La respuesta fue inmediata, sostenida y con identidad. Ecuador encontró movilidad y profundidad con Gonzalo Plata, Enner Valencia y Yeboah, un tridente dinámico que incomodó constantemente a la defensa neerlandesa. La presión alta y la intención ofensiva marcaron el ritmo de un equipo que no se resignó.

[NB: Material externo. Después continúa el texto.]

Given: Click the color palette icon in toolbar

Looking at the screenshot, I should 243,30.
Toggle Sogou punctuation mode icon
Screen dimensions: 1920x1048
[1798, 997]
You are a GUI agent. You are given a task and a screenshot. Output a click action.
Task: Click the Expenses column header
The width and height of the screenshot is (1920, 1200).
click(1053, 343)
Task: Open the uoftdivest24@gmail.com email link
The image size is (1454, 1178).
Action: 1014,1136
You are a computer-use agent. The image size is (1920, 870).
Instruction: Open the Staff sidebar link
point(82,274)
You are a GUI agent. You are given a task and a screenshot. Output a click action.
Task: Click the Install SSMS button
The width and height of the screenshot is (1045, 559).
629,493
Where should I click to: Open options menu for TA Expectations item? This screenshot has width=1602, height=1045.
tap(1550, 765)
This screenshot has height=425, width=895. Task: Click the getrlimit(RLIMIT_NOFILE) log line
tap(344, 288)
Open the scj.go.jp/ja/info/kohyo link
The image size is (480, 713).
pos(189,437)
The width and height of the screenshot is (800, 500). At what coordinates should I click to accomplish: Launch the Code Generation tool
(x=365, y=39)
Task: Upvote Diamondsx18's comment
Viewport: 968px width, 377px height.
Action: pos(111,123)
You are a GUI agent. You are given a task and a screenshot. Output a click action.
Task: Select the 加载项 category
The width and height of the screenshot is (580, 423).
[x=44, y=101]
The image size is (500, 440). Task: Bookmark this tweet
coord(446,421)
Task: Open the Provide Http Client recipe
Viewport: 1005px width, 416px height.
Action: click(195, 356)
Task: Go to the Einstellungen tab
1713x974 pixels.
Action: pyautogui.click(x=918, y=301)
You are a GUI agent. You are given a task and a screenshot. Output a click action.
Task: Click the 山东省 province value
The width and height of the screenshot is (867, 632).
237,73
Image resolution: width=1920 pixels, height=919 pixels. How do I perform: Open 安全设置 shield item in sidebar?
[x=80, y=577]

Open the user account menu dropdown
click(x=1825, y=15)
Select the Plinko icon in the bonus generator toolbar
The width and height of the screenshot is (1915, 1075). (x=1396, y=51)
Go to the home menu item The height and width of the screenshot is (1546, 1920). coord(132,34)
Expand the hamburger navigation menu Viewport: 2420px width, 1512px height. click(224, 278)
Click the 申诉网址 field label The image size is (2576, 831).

El punto de quiebre llegó cuando Denzel Dumfries vio la tarjeta roja tras una infracción cerca del área. Ecuador tomó el control total.
El empate llegó desde el punto penal. Valencia transformó en gol una falta cometida por Mark Flekken sobre Plata, en una jugada que nació de un pase filtrado de alto nivel de Moisés Caicedo, cada vez más eje del equipo.
Con superioridad numérica y dominio territorial, Ecuador manejó la posesión y empujó a Países Bajos hacia un rol reactivo. El rival intentó responder de contra, pero sin claridad ni profundidad.

Un debut sin sobresaltos
Otro punto destacado fue el estreno de David Cabezas, quien ingresó tras la lesión de Gonzalo Valle. El arquero tuvo una noche tranquila, respaldado por una defensa sólida que prácticamente no concedió peligro.
El empate 1-1 deja una lectura clara: Ecuador evolucionó en su propuesta ofensiva. Hay movilidad, intención y generación de juego. Sin embargo, la falta de contundencia en el último tercio sigue siendo una asignatura pendiente.
El equipo llega más armado, pero aún no definitivo.

El sello Beccacece
El proceso empieza a tener forma:
- 18 partidos dirigidos
- 6 victorias
- 11 empates
- 1 derrota
Un equipo difícil de vencer, pero que ahora necesita dar el salto: convertir dominio en resultados.